For persistent trees, the question is moot: every version is immutable, so iterators over version v are always valid regardless of what version v+1 looks like.

If you build your own concurrent tree, decide and document one of: - Fail-fast (Java approach): cheap to implement, helps detect bugs, but limits use cases. - Strong stability (std::map): invalidate only iterators to erased nodes. - Snapshot semantics (RCU): walk a consistent point-in-time view, miss later mutations. - Locked: take a global tree lock for the duration of iteration. Simple but kills concurrency.


9. Fat Trees in Networking

The term "fat tree" comes from Charles Leiserson, "Fat-trees: Universal Networks for Hardware-Efficient Supercomputing" (IEEE Trans. Computers, 1985), and is completely unrelated to binary search. A fat tree is a topology used to wire up large clusters (today's "Clos networks" in data centers, used by Facebook, Google, Microsoft). The defining feature: edges closer to the root have higher bandwidth (they are "fatter") so that aggregate bandwidth doesn't bottleneck at the root.
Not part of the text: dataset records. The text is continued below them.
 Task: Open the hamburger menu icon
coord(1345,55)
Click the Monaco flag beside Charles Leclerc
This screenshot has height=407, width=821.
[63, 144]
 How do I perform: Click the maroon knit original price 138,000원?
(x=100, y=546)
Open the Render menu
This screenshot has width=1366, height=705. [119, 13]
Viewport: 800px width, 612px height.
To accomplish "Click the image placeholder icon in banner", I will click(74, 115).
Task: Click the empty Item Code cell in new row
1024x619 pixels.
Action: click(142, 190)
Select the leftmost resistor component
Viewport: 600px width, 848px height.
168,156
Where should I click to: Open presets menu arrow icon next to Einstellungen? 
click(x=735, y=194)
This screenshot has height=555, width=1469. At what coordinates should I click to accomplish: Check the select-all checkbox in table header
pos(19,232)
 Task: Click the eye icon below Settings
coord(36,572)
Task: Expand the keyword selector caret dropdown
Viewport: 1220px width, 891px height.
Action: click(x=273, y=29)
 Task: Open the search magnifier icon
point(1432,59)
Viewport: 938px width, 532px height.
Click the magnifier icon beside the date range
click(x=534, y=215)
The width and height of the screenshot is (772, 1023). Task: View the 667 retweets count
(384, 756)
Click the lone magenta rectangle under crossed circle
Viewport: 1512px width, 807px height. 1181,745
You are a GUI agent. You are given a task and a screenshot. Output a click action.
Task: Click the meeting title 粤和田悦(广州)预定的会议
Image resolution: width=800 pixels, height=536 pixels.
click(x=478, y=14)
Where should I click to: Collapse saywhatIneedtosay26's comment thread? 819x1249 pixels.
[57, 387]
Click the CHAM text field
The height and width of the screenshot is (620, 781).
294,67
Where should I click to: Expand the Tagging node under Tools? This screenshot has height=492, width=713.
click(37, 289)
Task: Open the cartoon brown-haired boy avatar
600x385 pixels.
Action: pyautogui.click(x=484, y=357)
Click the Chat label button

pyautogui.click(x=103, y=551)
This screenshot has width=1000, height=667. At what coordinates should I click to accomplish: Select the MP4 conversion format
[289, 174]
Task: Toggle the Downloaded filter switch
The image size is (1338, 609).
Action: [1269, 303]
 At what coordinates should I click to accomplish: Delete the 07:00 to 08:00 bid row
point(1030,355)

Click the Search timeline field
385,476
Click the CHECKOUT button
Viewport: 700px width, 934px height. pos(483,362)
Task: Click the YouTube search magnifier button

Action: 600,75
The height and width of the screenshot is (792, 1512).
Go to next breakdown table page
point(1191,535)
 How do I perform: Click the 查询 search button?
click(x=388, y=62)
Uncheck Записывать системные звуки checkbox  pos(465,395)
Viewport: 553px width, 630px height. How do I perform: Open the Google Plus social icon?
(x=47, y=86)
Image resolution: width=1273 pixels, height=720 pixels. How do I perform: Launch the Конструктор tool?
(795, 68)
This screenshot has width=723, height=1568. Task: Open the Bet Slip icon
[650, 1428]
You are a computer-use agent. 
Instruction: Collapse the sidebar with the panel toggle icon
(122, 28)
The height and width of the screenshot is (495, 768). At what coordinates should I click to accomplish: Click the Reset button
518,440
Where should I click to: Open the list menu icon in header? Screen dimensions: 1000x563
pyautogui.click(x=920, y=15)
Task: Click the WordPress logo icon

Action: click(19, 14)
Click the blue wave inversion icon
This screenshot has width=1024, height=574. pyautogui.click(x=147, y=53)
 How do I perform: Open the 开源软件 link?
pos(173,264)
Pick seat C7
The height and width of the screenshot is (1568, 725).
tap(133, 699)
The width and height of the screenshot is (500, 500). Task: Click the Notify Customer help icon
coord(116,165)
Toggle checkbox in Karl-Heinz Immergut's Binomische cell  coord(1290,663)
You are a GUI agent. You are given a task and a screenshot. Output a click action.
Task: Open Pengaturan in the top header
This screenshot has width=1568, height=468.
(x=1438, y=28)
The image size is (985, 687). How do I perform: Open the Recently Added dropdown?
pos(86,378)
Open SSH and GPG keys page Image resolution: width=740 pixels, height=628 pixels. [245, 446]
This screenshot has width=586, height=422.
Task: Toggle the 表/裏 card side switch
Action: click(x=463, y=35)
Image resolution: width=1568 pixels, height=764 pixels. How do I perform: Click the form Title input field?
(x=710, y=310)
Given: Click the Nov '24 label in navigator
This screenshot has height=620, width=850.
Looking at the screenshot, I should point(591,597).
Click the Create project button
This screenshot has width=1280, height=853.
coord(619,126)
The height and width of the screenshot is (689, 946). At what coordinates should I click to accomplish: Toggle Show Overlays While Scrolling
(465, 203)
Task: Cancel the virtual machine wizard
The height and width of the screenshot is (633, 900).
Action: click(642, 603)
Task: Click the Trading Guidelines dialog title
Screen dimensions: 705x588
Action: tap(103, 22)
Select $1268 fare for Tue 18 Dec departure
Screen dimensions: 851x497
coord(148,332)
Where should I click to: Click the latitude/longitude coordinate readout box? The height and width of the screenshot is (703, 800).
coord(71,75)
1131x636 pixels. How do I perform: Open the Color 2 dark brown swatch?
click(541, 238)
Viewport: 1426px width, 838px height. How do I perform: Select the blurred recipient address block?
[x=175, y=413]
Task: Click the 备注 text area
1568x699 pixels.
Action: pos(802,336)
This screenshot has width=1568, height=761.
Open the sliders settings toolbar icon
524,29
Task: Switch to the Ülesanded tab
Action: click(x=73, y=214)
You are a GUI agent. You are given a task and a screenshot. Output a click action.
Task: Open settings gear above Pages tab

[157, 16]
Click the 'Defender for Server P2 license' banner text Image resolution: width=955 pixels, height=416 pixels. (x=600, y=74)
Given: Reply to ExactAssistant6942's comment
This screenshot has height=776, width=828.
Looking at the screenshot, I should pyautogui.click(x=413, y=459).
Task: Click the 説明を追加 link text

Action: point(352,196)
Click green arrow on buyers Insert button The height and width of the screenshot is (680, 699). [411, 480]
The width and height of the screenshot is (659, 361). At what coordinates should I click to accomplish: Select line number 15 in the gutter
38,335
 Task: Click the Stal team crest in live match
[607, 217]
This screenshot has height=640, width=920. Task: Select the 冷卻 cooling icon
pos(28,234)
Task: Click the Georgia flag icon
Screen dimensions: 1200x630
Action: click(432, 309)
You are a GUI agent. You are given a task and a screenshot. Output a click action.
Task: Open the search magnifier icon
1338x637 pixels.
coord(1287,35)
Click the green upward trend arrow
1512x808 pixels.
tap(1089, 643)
Why mention it here? Because you'll encounter the phrase in distributed systems and people sometimes assume it's a CS data structure. It isn't — it's a network topology. But the concept — a hierarchical structure where the higher levels have more capacity — appears in software too: - Tiered caches (L1 small/fast, L3 large/slow — capacity grows toward the root of the lookup hierarchy). - Hash-array-mapped tries with wide branching at the root. - Distributed query layers where the coordinator can handle more requests than any single shard.

The networking sense is the original; the data-structure sense is borrowed.


Summary

  • Pointer chasing on a cold tree costs 60–100 ns per hop. A 20-deep walk is 1.6 µs. Hash-map lookup of the same data is ~50 ns. Plan around this.
  • Arena allocators (Postgres MemoryContext, LLVM BumpPtrAllocator) pack nodes contiguously — 5–10× tree-walk speedup essentially for free.
  • van Emde Boas layout is cache-oblivious — optimal for all cache sizes without tuning.
  • Eytzinger layout (array-backed complete tree) eliminates pointers entirely — fastest possible binary tree, but only works for static or rare-update workloads.
  • RCU (Linux) makes reads lock-free and writes copy-on-write. The standard pattern for read-mostly trees in the kernel.
  • Compressed pointers (JVM oops, V8 since 2019) halve pointer size — twice the cache density.
  • Persistent trees (HAMT in Clojure, balanced trees in Haskell Data.Map, finger trees in Data.Sequence) give snapshot semantics via structural sharing. Cost: O(log n) allocations per modification.
  • Iterator invalidation policies vary (std::map strong-stability, Java fail-fast, RCU snapshot, persistent always-valid). Pick and document one explicitly when building a tree-like API.
  • Fat trees in networking are a topology, not a data structure — but the "fatter near the root" idea recurs in software.

The recurring theme: at production scale, the data structure is the memory layout. The abstract binary tree from junior.md is one of dozens of physical realizations of the same logical shape, each with different latency, throughput, and concurrency characteristics. Choosing the right realization is the senior-to-staff engineering call.